世界的なEVブランドといえば「テスラ」が有名ですが、中国には「BYD」というブランドも存在し、近年のEV市場でシェアを伸ばしています。そうしたなかで、日本市場に乗用EV「e6」を導入しましたが、どのようなモデルなのでしょうか。
■EVのトップメーカー、BYDから日本向け初の乗用EV「e6」登場
中国のBYDが日本市場にEV乗用車「e6」を導入し、自治体・法人向けに展開しています。これまでバスなどでは国内導入の例がいくつかありましたが、新たなe6とはどのようなモデルなのでしょうか。
1995年広東省深セン市にて設立されたBYDは、当初、純粋なバッテリーメーカーでした。
2003年、陝西省に本拠地を置く小型車メーカー「西安秦川汽車」を買収し、BYDの自動車部門「BYD汽車」が誕生。
現在は電子部門「BYD電子」とともにBYDグループの主要2部門を形成しています。
設立からしばらくは西安秦川汽車時代の車種を継続して生産していましたが、2008年にはガソリン車「F3」をベースとした世界初の量産PHEV「F3 DM」を完成させます。
その後、BYDはガソリン車のみならず、ハイブリッド車(HV)やプラグインハイブリッド車(PHEV)、電気自動車(EV)などを手掛ける一大メーカーにまで成長することになります。

**提供データ**
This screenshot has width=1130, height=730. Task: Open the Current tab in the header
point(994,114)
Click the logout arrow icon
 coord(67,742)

...

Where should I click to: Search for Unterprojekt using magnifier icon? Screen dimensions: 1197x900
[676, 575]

**課題一覧**
• A. BYDについての本文を、「1995年広東省深セン市にて」から「まで成長することになります。」まで書き直してください。その際、「ガソリン車」はすべて「エンジン車」に置き換えます。
• B. BYDの記事にある「1995年広東省深セン市にて設立されたBYDは、当初、純粋なバッテリーメーカーでした。」という一文を英語に訳してください。
• C. BYDの記事を二文で要約してください。

**解答一覧**
• A.
1995年広東省深セン市にて設立されたBYDは、当初、純粋なバッテリーメーカーでした。
2003年、陝西省に本拠地を置く小型車メーカー「西安秦川汽車」を買収し、BYDの自動車部門「BYD汽車」が誕生。
現在は電子部門「BYD電子」とともにBYDグループの主要2部門を形成しています。
設立からしばらくは西安秦川汽車時代の車種を継続して生産していましたが、2008年にはエンジン車「F3」をベースとした世界初の量産PHEV「F3 DM」を完成させます。
その後、BYDはエンジン車のみならず、ハイブリッド車(HV)やプラグインハイブリッド車(PHEV)、電気自動車(EV)などを手掛ける一大メーカーにまで成長することになります。

• B. BYD, founded in 1995 in Shenzhen, Guangdong Province, was originally a pure battery manufacturer.

• C. 中国のBYDは、乗用EV「e6」を日本市場に導入し、自治体・法人向けに展開しています。1995年に深セン市でバッテリーメーカーとして設立された同社は、2003年に西安秦川汽車を買収して自動車部門を設け、2008年には世界初の量産PHEV「F3 DM」を完成させ、HVやPHEV、EVなどを手掛ける一大メーカーへと成長しました。